51487249 2211877052184071 2661727731686834176 n
Texas Lt. Gov. Dan Patrick | Facebook/Dan Patrick

Lt. Gov. Dan Patrick at power grid investment summit: reliability issues require 'public-private partnership'

Energy

ORGANIZATIONS IN THIS STORY

Texas may ultimately get into the energy business, according to remarks Lt. Gov. Dan Patrick made at a grid summit in Houston on Feb. 6.  

The "Texas Power Grid Investment Summit" was jointly hosted in February by Patrick and Larry Fink, the CEO of BlackRock, the world's largest investment firm.

Patrick and Fink called for a "public-private partnership" to address reliability issues and made a pitch to attract $10 billion worth of investments to build "dispatchable generation," mostly from natural gas-fired plants.

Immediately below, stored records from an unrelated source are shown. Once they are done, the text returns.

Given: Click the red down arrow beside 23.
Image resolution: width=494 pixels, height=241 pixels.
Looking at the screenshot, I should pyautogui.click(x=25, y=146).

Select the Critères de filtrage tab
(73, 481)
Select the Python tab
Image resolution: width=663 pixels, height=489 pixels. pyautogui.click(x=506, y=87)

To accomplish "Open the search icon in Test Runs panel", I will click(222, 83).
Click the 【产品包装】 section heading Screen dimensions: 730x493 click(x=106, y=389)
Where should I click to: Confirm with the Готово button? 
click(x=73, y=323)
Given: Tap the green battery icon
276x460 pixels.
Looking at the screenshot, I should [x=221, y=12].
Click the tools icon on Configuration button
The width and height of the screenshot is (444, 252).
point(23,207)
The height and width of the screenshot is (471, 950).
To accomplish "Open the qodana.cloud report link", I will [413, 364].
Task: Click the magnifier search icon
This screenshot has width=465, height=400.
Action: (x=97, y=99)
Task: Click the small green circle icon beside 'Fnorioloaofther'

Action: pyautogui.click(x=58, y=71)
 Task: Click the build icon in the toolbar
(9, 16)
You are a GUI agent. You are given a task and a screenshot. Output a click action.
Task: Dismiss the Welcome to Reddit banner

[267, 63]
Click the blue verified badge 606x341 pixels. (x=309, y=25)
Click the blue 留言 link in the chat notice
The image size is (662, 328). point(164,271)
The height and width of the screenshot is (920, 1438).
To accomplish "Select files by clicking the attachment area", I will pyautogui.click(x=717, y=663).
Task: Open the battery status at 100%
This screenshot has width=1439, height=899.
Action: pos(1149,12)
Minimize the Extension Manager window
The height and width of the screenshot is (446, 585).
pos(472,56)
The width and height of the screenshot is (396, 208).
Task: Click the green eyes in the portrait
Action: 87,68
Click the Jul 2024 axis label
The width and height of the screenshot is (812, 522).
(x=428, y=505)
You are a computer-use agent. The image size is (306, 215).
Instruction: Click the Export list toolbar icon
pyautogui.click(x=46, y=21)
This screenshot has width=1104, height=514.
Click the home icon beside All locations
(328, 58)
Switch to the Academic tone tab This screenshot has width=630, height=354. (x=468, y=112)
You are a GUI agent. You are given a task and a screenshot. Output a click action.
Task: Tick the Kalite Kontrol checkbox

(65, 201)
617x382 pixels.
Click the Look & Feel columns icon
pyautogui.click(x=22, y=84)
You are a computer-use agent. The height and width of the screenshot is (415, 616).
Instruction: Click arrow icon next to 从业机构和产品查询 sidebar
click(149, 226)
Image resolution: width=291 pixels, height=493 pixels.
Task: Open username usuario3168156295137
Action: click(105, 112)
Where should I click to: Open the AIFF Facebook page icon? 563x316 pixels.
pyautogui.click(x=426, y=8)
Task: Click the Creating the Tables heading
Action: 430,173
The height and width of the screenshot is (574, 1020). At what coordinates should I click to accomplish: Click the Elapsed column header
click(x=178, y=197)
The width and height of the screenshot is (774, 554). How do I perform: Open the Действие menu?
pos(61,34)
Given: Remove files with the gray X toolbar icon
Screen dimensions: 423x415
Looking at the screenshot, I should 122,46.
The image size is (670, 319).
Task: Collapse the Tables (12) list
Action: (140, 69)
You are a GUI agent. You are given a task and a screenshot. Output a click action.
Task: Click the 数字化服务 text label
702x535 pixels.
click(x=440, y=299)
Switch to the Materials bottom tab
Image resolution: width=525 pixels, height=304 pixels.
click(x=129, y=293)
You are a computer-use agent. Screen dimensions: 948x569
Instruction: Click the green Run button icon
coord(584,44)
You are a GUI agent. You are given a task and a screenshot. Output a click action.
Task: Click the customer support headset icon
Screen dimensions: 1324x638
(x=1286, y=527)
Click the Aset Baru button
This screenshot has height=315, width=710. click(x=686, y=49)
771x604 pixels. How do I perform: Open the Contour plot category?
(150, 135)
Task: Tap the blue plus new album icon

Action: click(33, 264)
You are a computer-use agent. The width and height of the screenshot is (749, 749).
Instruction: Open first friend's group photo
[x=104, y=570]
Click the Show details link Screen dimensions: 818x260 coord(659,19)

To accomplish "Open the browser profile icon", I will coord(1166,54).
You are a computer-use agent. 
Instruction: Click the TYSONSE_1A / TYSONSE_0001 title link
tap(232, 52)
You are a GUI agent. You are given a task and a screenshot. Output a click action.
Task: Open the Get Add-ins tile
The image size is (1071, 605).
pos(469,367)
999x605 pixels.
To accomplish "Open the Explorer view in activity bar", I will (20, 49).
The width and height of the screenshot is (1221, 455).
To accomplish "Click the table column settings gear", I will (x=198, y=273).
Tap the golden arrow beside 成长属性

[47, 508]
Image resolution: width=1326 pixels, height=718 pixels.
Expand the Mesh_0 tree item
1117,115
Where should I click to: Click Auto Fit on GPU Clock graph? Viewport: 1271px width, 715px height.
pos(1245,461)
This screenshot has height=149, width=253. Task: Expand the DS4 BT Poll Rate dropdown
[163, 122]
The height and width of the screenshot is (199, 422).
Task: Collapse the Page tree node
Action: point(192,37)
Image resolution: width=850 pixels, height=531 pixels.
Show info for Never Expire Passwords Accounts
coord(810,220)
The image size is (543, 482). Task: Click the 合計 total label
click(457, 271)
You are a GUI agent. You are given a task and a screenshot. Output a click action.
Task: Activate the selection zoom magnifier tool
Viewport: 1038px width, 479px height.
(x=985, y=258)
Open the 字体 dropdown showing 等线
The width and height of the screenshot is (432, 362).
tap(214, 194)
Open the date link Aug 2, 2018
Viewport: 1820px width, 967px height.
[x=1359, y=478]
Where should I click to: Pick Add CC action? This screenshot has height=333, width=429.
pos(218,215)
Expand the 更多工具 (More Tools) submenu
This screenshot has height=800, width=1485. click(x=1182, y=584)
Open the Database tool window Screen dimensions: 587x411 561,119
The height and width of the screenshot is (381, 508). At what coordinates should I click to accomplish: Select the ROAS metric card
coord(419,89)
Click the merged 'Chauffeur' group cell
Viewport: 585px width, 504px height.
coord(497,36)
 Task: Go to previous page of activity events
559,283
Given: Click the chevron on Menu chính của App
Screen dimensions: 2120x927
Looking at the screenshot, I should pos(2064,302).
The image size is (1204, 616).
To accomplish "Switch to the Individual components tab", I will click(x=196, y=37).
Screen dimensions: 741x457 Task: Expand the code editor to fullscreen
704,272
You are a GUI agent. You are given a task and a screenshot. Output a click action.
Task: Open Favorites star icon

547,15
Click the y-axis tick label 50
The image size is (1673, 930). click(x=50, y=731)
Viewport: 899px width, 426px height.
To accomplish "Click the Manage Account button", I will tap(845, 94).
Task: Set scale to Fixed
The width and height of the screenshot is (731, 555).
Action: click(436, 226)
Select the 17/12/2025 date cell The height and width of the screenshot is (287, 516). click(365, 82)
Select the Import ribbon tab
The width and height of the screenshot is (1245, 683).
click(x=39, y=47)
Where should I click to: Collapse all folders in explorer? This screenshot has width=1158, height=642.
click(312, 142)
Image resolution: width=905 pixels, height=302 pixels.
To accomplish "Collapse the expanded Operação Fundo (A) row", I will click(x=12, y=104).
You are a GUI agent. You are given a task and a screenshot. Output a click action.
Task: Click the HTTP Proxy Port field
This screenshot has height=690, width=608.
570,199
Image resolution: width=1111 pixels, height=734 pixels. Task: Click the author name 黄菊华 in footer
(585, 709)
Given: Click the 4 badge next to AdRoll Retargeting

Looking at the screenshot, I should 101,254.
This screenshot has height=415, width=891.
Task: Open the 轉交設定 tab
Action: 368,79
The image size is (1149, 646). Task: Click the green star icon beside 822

“We put forth $10 billion— the voters approved it in the November elections— to an incentive to these companies to build,” Patrick said during a news conference at the summit. “If we can't get an incentive program to attract investors to build, then the state would have to build it ourselves and then subcontract out for someone else to run it."

The event was held just months after Texas formally created a $10 billion energy fund, which some critics say is incompatible with Texas law that requires competitive markets.

Known as the Texas Energy Fund (TEF), the initiative was adopted by the state's legislature and then approved by voters as a constitutional amendment last November. Its aim is to subsidize the building of more power plants in Texas.

Sen. Charles Schwertner, chair of the Senate Business and Commerce Committee and author of the energy fund legislation, promoted the fund as a solution to "strengthen electric generation facilities by modernizing and enhancing their resilience to continue operations, even in the face of extreme weather conditions."

However, market advocates like Bill Peacock, policy director of the Energy Alliance, argue that the TEF is contradictory to Texas law mandating competitive markets.

"The $10 billion Texas Energy Fund is not compatible with the Texas law requiring competitive markets," said Peacock. "Neither is it compatible with capitalism or liberty."

Schwertner did not respond to a request for comment when asked if the TEF complies with existing Texas energy law.

According to Texas's Public Utility Regulatory Act of 2002, the state must have "a competitive retail electric market" determined by "the normal forces of competition."

Peacock argued that the newly developed fund undermines that law.

“It’s socialism and makes even the California electricity market look good,” he said.

In California, electricity prices have increased three times faster than the national average since 2008. However, despite skyrocketing costs, the state's electric grid has experienced increasing reliability problems.

After shutting down numerous natural gas power plants over the past decade, California has become heavily reliant on weather-dependent forms of energy - including wind and solar, as well as electricity imports from neighboring states.

To address the high prices, major utility companies in the state have proposed fixed monthly electricity use charges that would possibly make it more affordable for low-income families to pay their power bills while charging higher-income families more.

Peacock said that by becoming increasingly dependent on unreliable renewable resources in recent years, the Lone Star State is making some of the same mistakes as California.

He pointed to the circumstances that unfolded on September 6, 2023. Even though it was not a particularly hot day in Texas and the period of peak demand passed without incident, issues arose once the sun started to go down.

"Solar generation began to drop, and wind generation did not pick up the slack," Peacock explained. "This was a problem because almost all new generation built recently has been renewables, chasing after the subsidies."

Peacock said there was not enough new natural gas generation to respond to the situation.

The changing climate of Texas' energy market could also further alienate investments that would help to ensure the stability of the state’s grid.

Some major investors have threatened to take their business elsewhere, which could cause the state to become even more reliant on intermittent renewables.

WattBridge, a gas-fired generator, has spent billions to develop power plants in Texas, but company leaders plan to take their business elsewhere after their current construction projects are complete.

"We do not anticipate investing any further" in the Electric Reliability Council of Texas (ERCOT), Mike Alvarado, president of WattBridge told Texas Senators at a hearing last March on the energy fund.

“The [Texas Energy Fund] makes the current market that much more challenging for our business and provides additional conviction to our decision to cease our current investment program in ERCOT and begin to look in other markets,” Alvarado said.

According to Peacock, the subsidies and manipulation of prices taking place in the ERCOT market today are leading to "the collapse of reliability to the grid" because they divert investment away from reliable natural gas or coal generation.

"Renewables fail when the wind does not blow or the sun does not shine, and there is nowhere else for Texans to turn to."

Peacock emphasized that the solution to improving grid reliability in Texas is neither to rely on renewables nor to require taxpayers to subsidize a multi-billion-dollar initiative to build new power plants.

Instead, he argues, the way to solve the problem is to simply let the market work.

"Ending subsidies for all generators, eliminating barriers to competition created by regulations and requiring renewable energy generators to pay for the artificial costs they are imposing on the system will quickly return reliability to the Texas grid."